A 'Plug and Play' Method to Create Water-dispersible Nanoassemblies Containing an Amphiphilic Polymer, Organic Dyes and Upconverting Nanoparticles

Podsumowanie

Organic dye molecules and oleic acid coated upconverting nanoparticles are not water-soluble. This protocol describes a ‘plug and play’ method that enables the transfer of organic dye molecules and upconverting particles from their initial hydrophobic solvent to water.

Streszczenie

In this protocol, we first describe a procedure to synthesize lanthanide doped upconverting nanoparticles (UCNPs). We then demonstrate how to generate amphiphilic polymers in situ, and describe a protocol to encapsulate the prepared UCNPs and different organic dye molecules (porphyrins and diarylethenes) using polymer shells to form stable water-dispersible nanoassemblies. The nanoassembly samples containing both the UCNPs and the diarylethene organic dyes have interesting photochemical and photophysical properties. Upon 365 nm UV irradiation, the diarylethene group undergoes a visual color change. When the samples are irradiated with visible light of another specific wavelength, the color fades and the samples return to the initial colorless state. The samples also emit visible light from the UCNPs upon irradiation with 980 nm near-infrared light. The emission intensity of the samples can be tuned through alternate irradiation with UV and visible light. Modulation of fluorescence can be performed for many cycles without observable degradation of the samples. This versatile encapsulation procedure allows for the transfer of hydrophobic molecules and nanoparticles from an organic solvent to an aqueous medium. The polymer helps to maintain a lipid-like microenvironment for the organic molecules to aid in preservation of their photochemical behavior in water. Thus this method is ideal to prepare water-dispersible photoresponsive systems. The use of near-infrared light to activate upconverting nanoparticles allows for lower energy light to be used to activate photoreactions instead of more harmful ultraviolet light.

Wprowadzenie

Today there is still an urgent need to develop new types of bio-imaging agents. Many novel fluorescent probes have been well documented.^1-6 However, substantial improvements in the image resolution remains a challenge.⁷ One practical method is to directly modulate the fluorescence probes between a ‘light’ emissive state and a ‘dark’ quenched state.^8-12 This particular method has been applied to develop technologies such as stimulated emission depletion (STED) microscopy¹³ and stochastic optical reconstruction microscopy (STORM).¹⁴

Another approach to modulate fluorescence is to couple photoresponsive chromophores together with fluorescent probes.^15,16 Toggling the photoresponsive chromophore between two isomers where only one of the isomers can act as an efficient energy-transfer acceptor, allows control over quenching of the fluorescence from the probe through Förster Resonance Energy Transfer (FRET) and other mechanisms. The result is the creation of an emissive state and a quenched state that can be alternated by exposure of the photoresponsive chromophore to different wavelengths of light.

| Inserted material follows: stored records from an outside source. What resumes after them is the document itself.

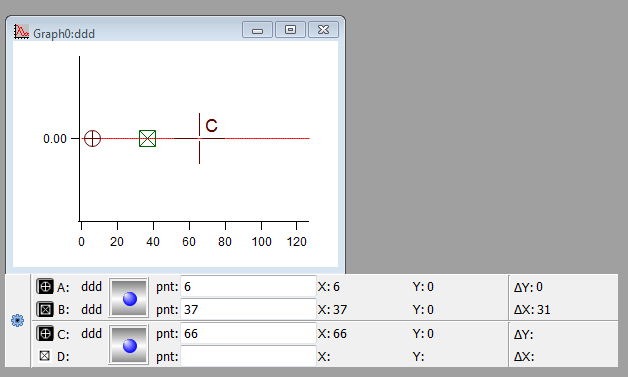Click the A/B cursor mover ball control
This screenshot has height=377, width=628.
point(129,298)
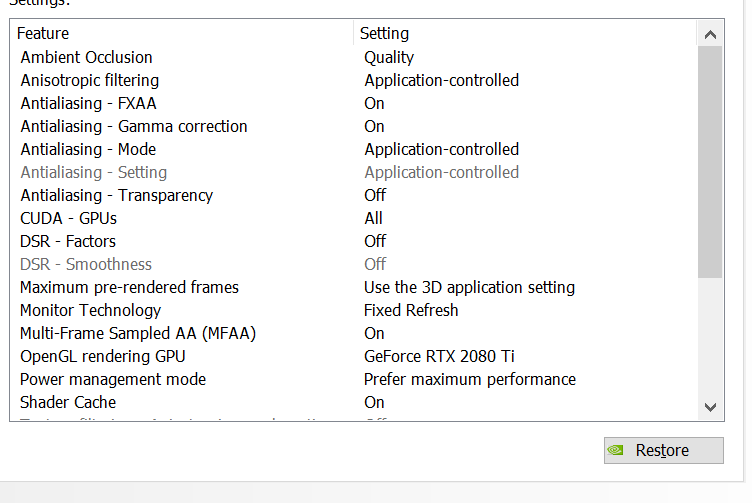Viewport: 752px width, 503px height.
Task: Click the Restore button
Action: coord(664,450)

Photoresponsive diarylethene chromophores can be reversibly toggled between a colorless ring-open isomer and a colored ring-closed isomer upon irradiation with UV and visible light.^17-19 The thermal stability of the two isomers and tunable absorption spectra of the ring-closed isomer make diarylethenes very good candidates as controllable FRET acceptors.^20-23 Lanthanide-doped NaYF₄ upconverting nanoparticles are useful for bio-imaging.²⁴ These nanoparticles absorb near-infrared light and emit light in several regions of the visible spectrum. Examples of fluorescence modulation by combining photoresponsive diarylethene chromophores and nanoparticles have been previously reported by our group.^25-27 However, the systems described in each example required an additional synthetic modification to attach the diarylethenes to the surface of the nanoparticles, which complicates the development of more diverse systems.

Herein we demonstrate a simple ‘plug-and-play’ method to prepare water-dispersible organic dye molecules and photoresponsive upconverting nanoparticles using a self-assembly strategy. The choice of polymers; poly(styrene-alt-maleic anhydride) and polyether amine 2070 provide both a hydrophobic and hydrophilic environment. The hydrophobic sections of the polymer help to hold the normally water insoluble organic molecules and upconverting nanoparticles together, whereas the hydrophilic region of the polymer is critical for maintaining the water-solubility. We will first demonstrate synthesis of the upconverting nanoparticles by the thermal nucleation method. Then, we will prove how the organic molecules and upconverting nanoparticles are encapsulated within hydrophobic regions of the polymer shell and remain stable in aqueous media by simply co-stirring a solution of the upconverting nanoparticles, polymer and different organic dye molecules, followed by a convenient work-up procedure. We also demonstrate how to modulate fluorescence emission of the assemblies using external light irradiation. We anticipate the scope of using this ‘plug-and-play’ method to make water-dispersible nanoassemblies will continue to expand.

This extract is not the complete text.